Melissa Hull, administrative coordinator in the Department of English, has been named the 2023 recipient of the A. Jane Morton Award for Excellence in Staff Performance. Each year, the A. Jane Morton Award honoree is selected from a group of nominated active full-time exempt and non-exempt staff personnel who have been University employees for at least five years. The award-one of Ball State’s most prestigious honors-recognizes a continual demonstration of outstanding efforts of one person to all segments of the University community. Those who nominated Ms. Hull lauded her as a caring and dedicated professional, citing numerous examples to support this praise.
How does it feel to have earned this award?
It feels very exciting. I don’t know if I feel like I earned it, but I feel lucky to have been given it. I worked with some really great people. Sharon Hillman was the person in my job before me, and she did a really good job of preparing me for how to do my job. And then I’ve got my incredible staff; Tara Shinn, Rachel Lauve, and Scott Thomas. Working with a good group makes it really easy to do good work. So I attribute everything to other people.
Can you tell me more about the award and its significance?
So the Jane Morton Award is named after a staff member who used to work in the sponsored programs administration. She worked really hard to make this campus a better place for other staff members. So for me, the significance is wanting to pay it forward by helping other people learn their jobs.
How have your work environment and the people around you contributed to you achieving this award?
The English department is the largest academic unit on campus. We’re as big as many colleges on Ball State’s campus. I get to work with over a hundred wonderful people; I’ve got my staff members, our administrators, and then a whole host of incredible student workers like the ones interviewing me. And so, it’s just, being part of a big community that makes you want to help other people because of the way they help you.
What does a typical week in your position look like?
During a regular academic year, I answer about a hundred emails a day. I order furniture and run all the travel reimbursements for all of our faculty. I help our students travel and process awards and scholarships. I direct people to things as simple as moving boxes or giving them the keys to their offices. It looks very busy, but it’s greatly rewarding. I don’t do well with downtime and like to be kept going a lot.
What are some of your skills that you believe have helped you in this accomplishment?
Recognition of other people’s talent and the ability to thank them for where they got me. Also, any staff member at Ball State has to be incredibly organized. Being able to keep on track when you’ve got a hundred different emails. Being able to keep track of who needs what, when, and where. It’s the most boring but most important skill of my job.
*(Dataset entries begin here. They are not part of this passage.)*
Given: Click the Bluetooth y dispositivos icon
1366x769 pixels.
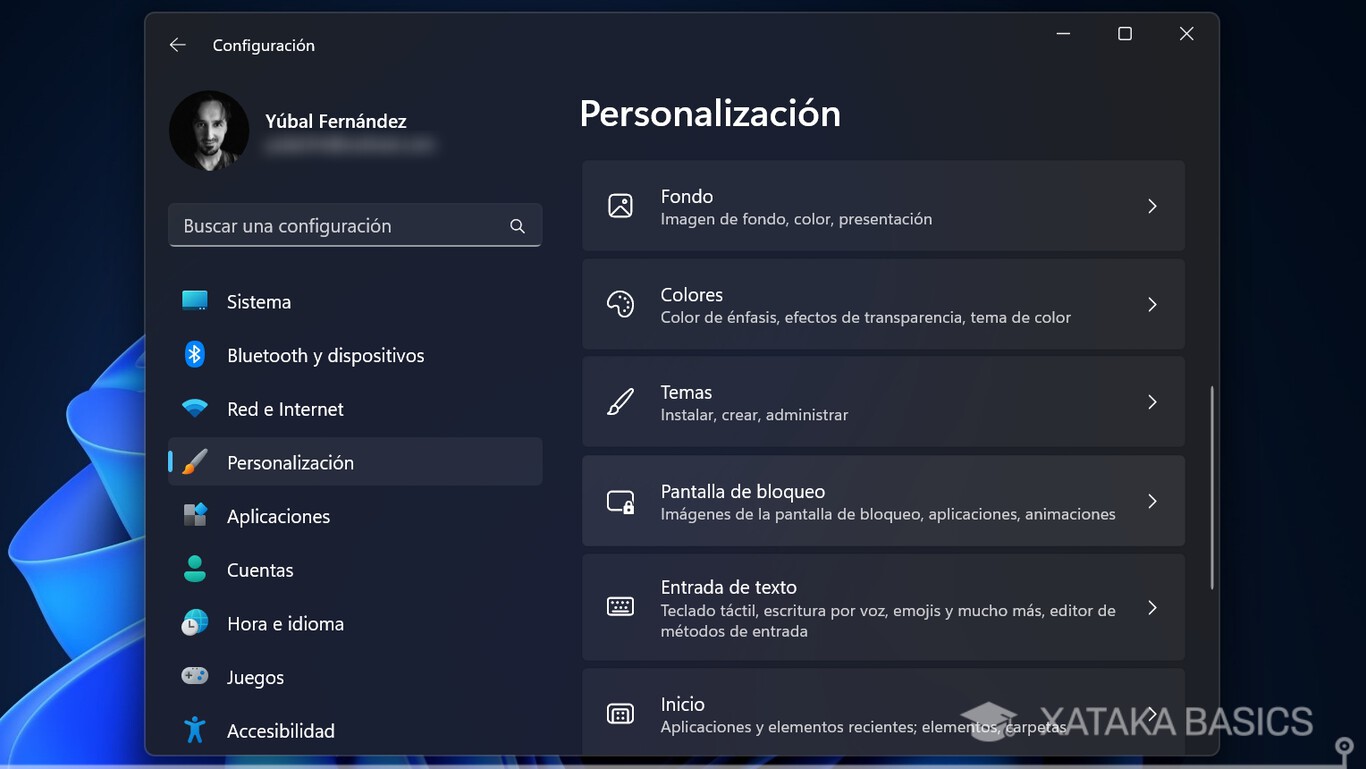Looking at the screenshot, I should click(x=194, y=355).
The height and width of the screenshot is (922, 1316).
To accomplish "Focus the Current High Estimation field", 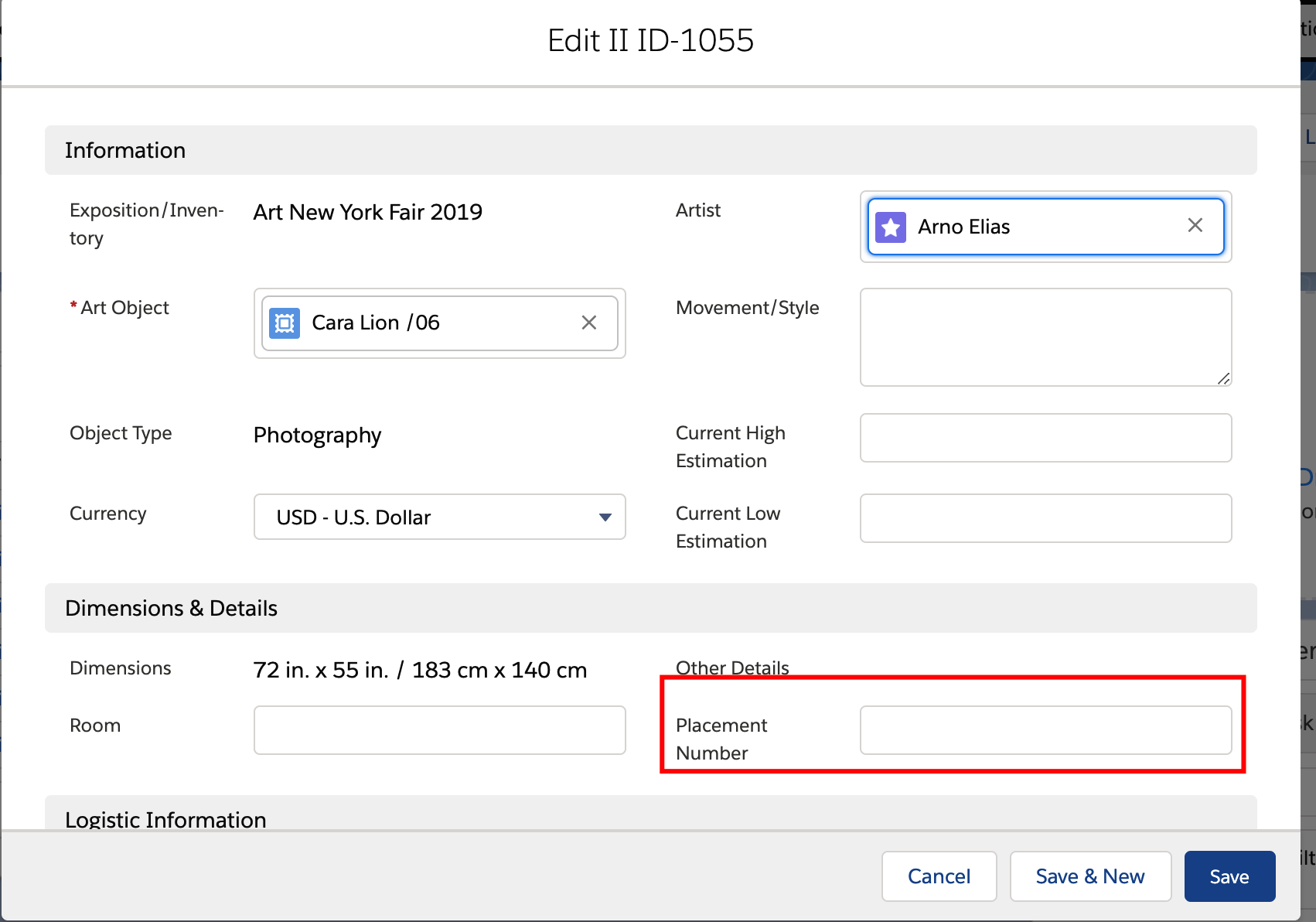I will (1045, 438).
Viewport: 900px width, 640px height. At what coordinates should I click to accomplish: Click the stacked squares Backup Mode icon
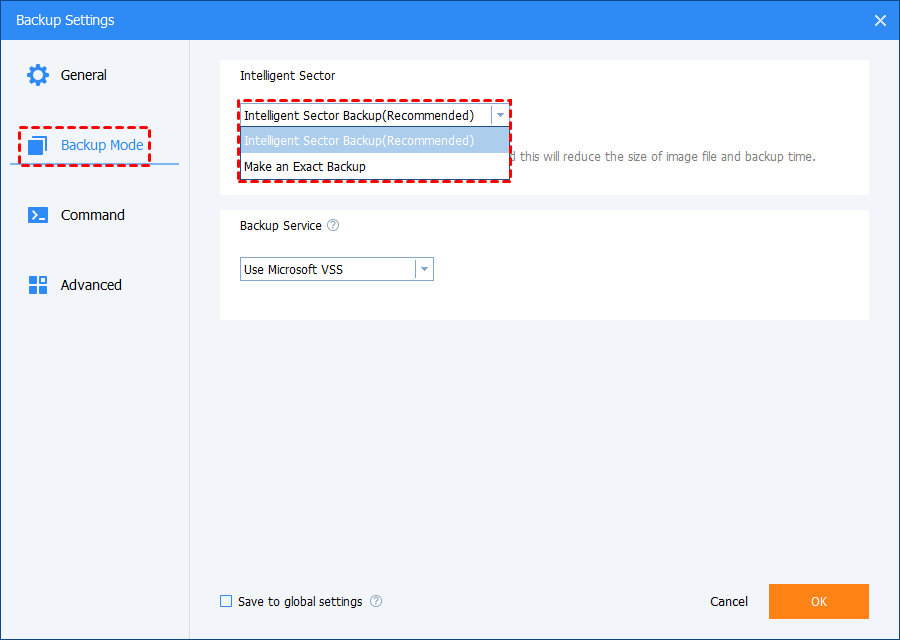tap(38, 146)
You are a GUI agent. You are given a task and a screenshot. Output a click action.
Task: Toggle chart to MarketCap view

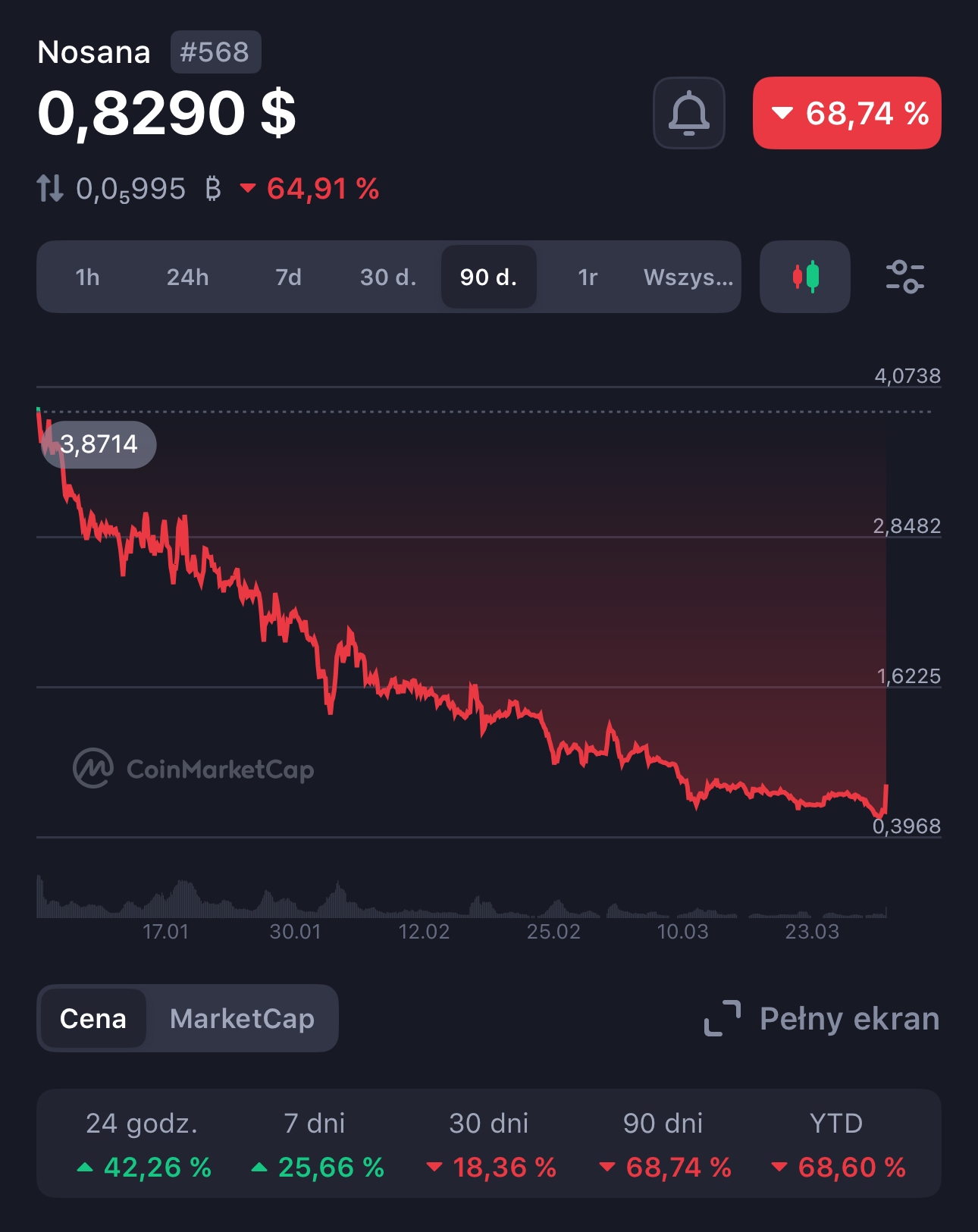coord(242,1019)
What led you to your current position?
I used to be a faculty member at the University of Alabama and taught in their English department. I loved teaching, and I still do. I teach a little bit here at Ball State, but I decided I wanted to have a job that ended at 5:00 PM. With teaching, I never stopped checking emails until 3:00 AM. This combined with student meetings on weekends and nights led me here for a more concrete work day. My husband also got a job teaching in this department so it’s closer to family. Ultimately, Ball State houses such a beautiful campus and wonderful community to be a part of. I’d never want to go anywhere else.